>> start DATA EXCERPTS

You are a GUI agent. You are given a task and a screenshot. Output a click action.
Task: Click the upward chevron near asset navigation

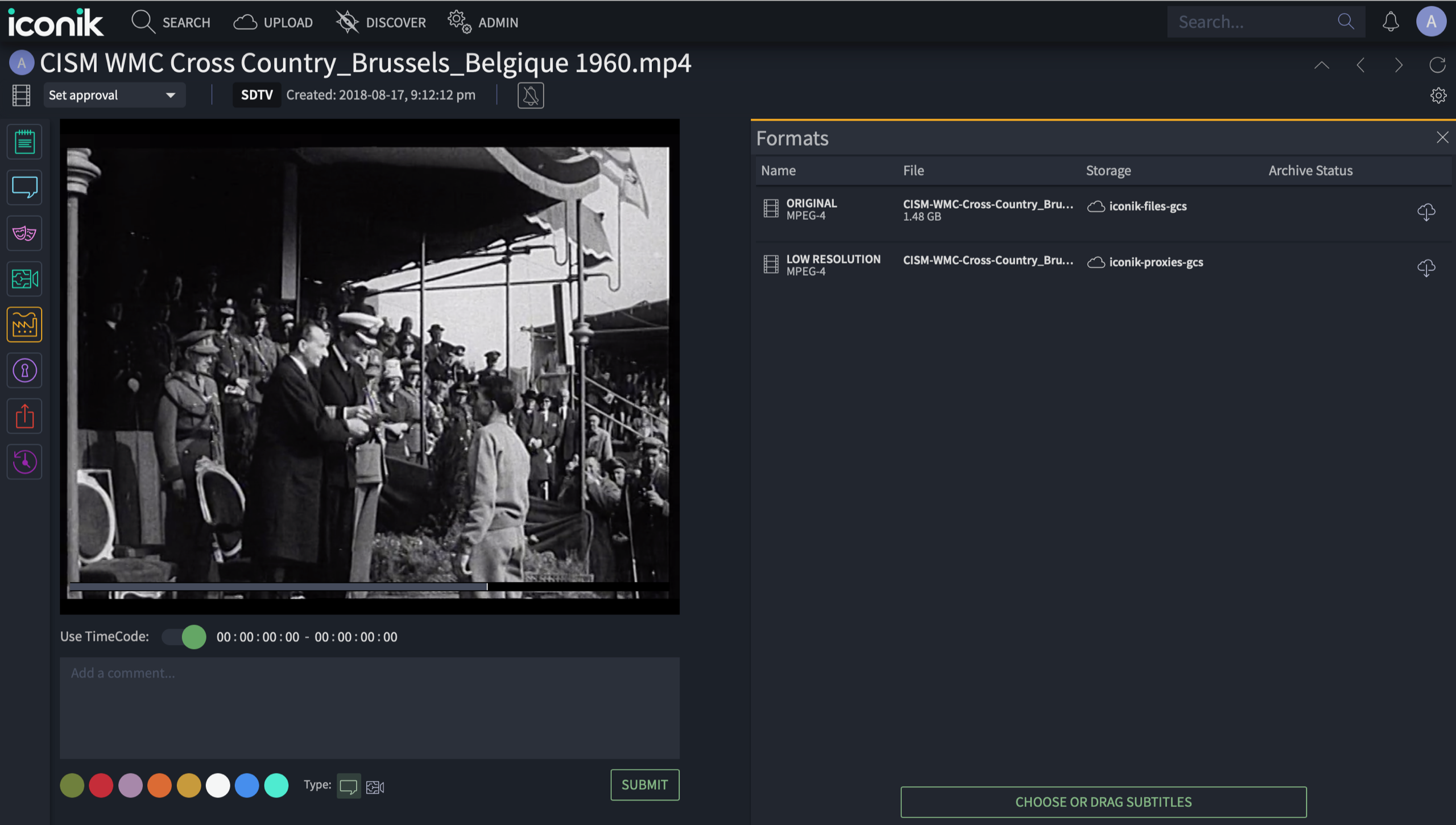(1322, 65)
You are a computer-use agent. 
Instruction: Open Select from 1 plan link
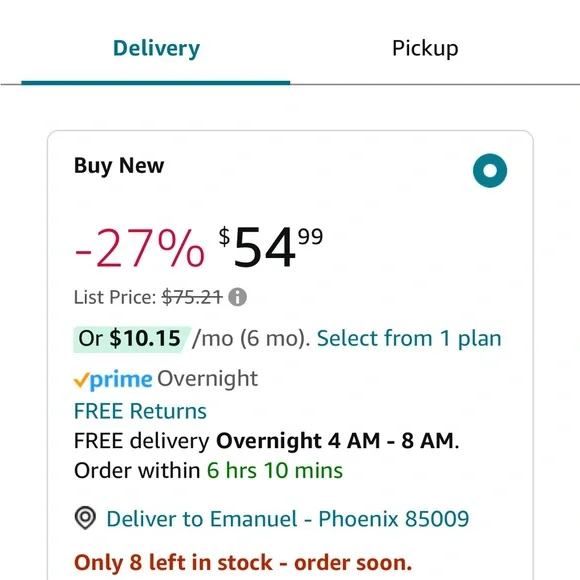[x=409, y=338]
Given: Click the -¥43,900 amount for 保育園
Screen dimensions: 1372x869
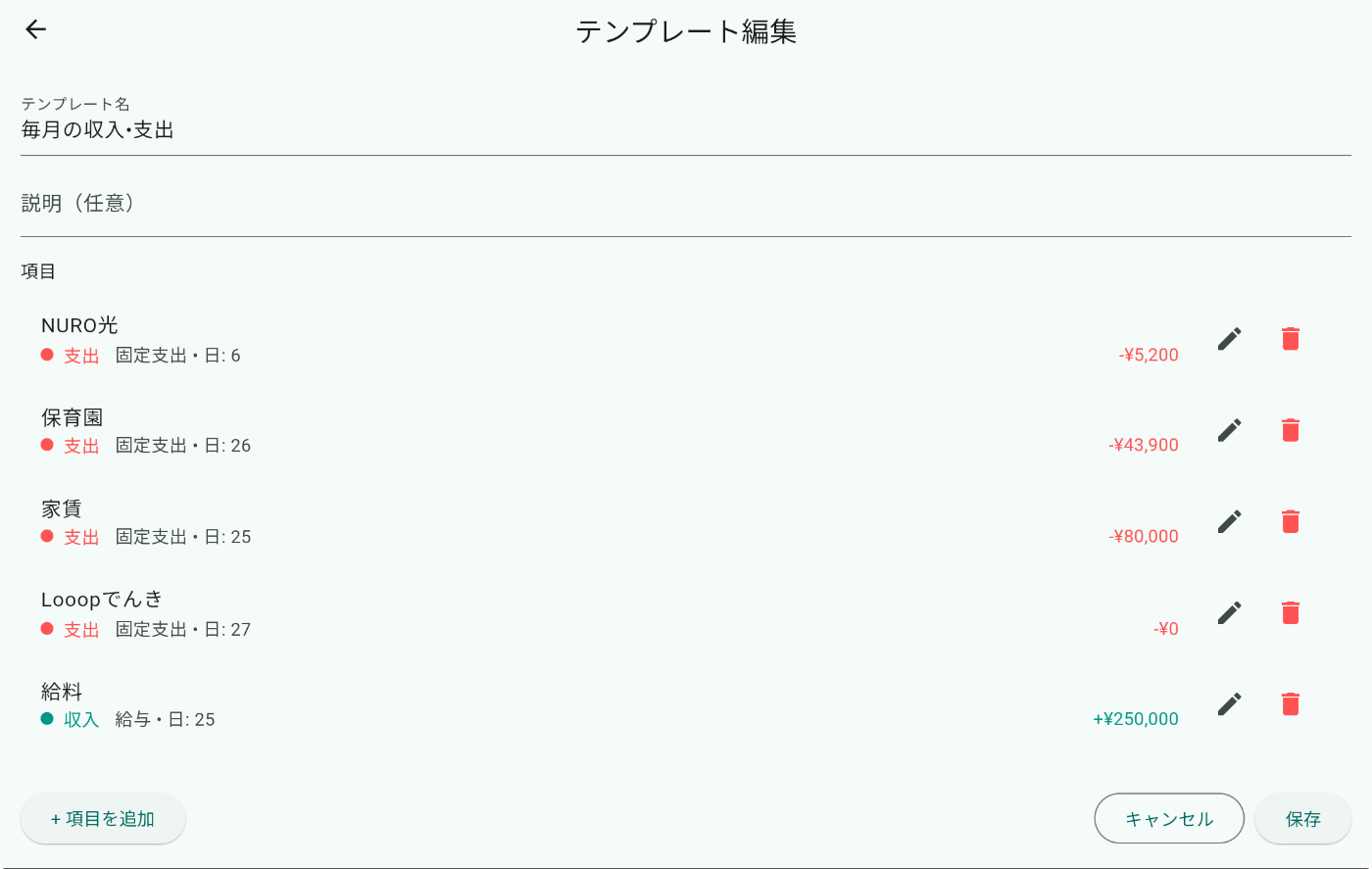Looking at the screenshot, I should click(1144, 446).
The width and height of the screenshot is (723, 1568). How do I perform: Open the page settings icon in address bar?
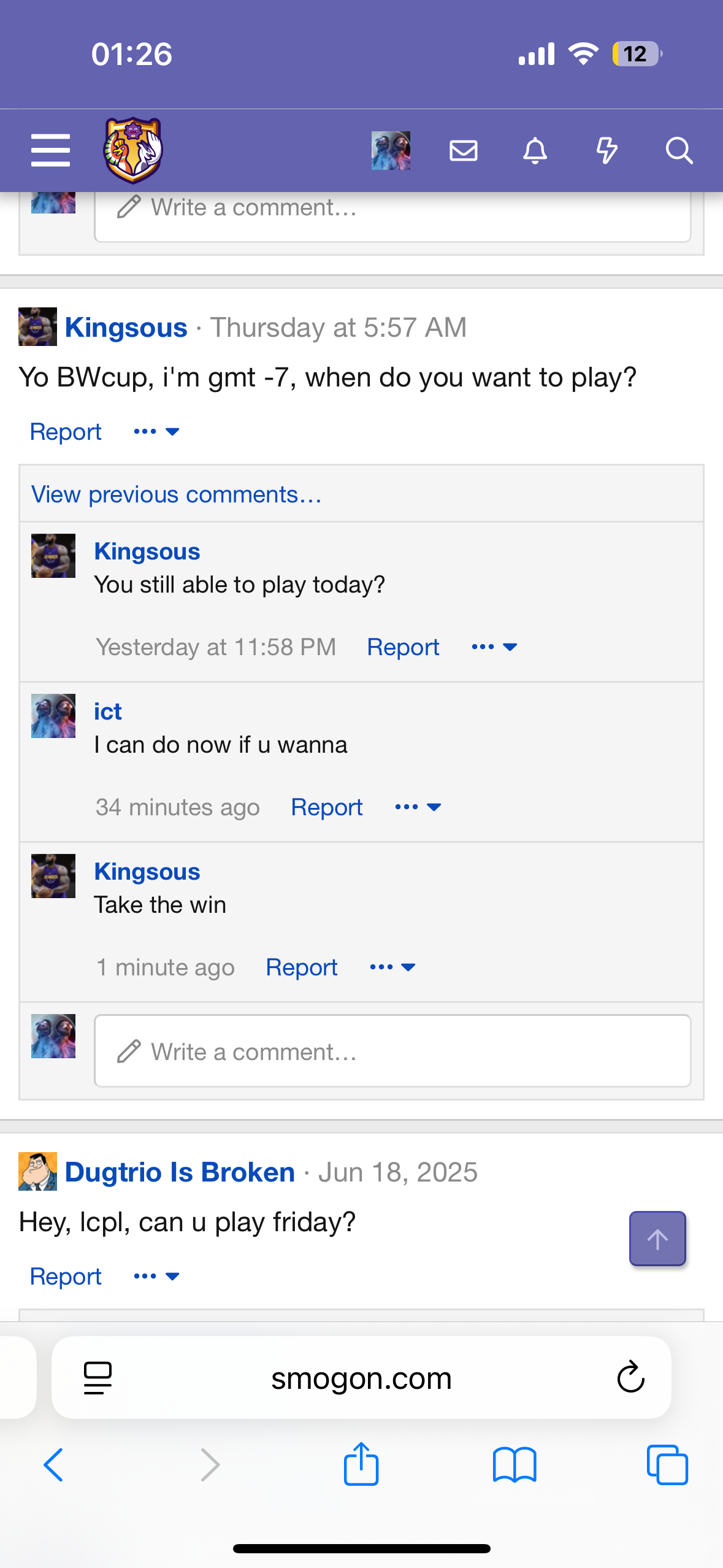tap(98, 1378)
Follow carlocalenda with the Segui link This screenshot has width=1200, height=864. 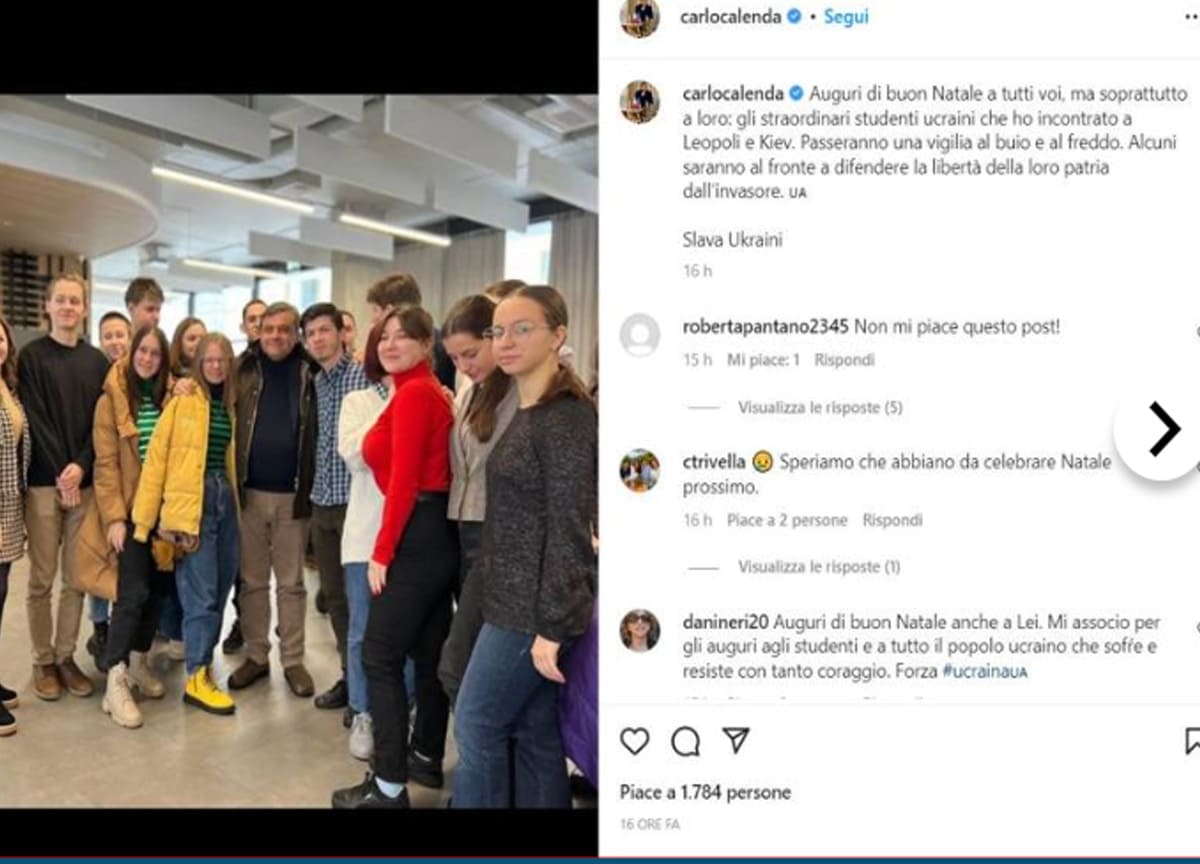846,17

>> end DATA EXCERPTS

# WHAT IS ASKED
Could you put the items from the start through the line containing "Looking at the", that line included, into a two-column CSV with the columns text and answer? Use one row per item, put each value in a single quoted field with line breaks replaced by spaces, and leave the pictures out.

# IN RESPONSE
text,answer
"You are a GUI agent. You are given a task and a screenshot. Output a click action. Task: Click the upward chevron near asset navigation","(1322, 65)"
"You are a computer-use agent. Instruction: Open Select from 1 plan link","[x=409, y=338]"
"Given: Click the -¥43,900 amount for 保育園 Screen dimensions: 1372x869","Looking at the screenshot, I should click(1144, 446)."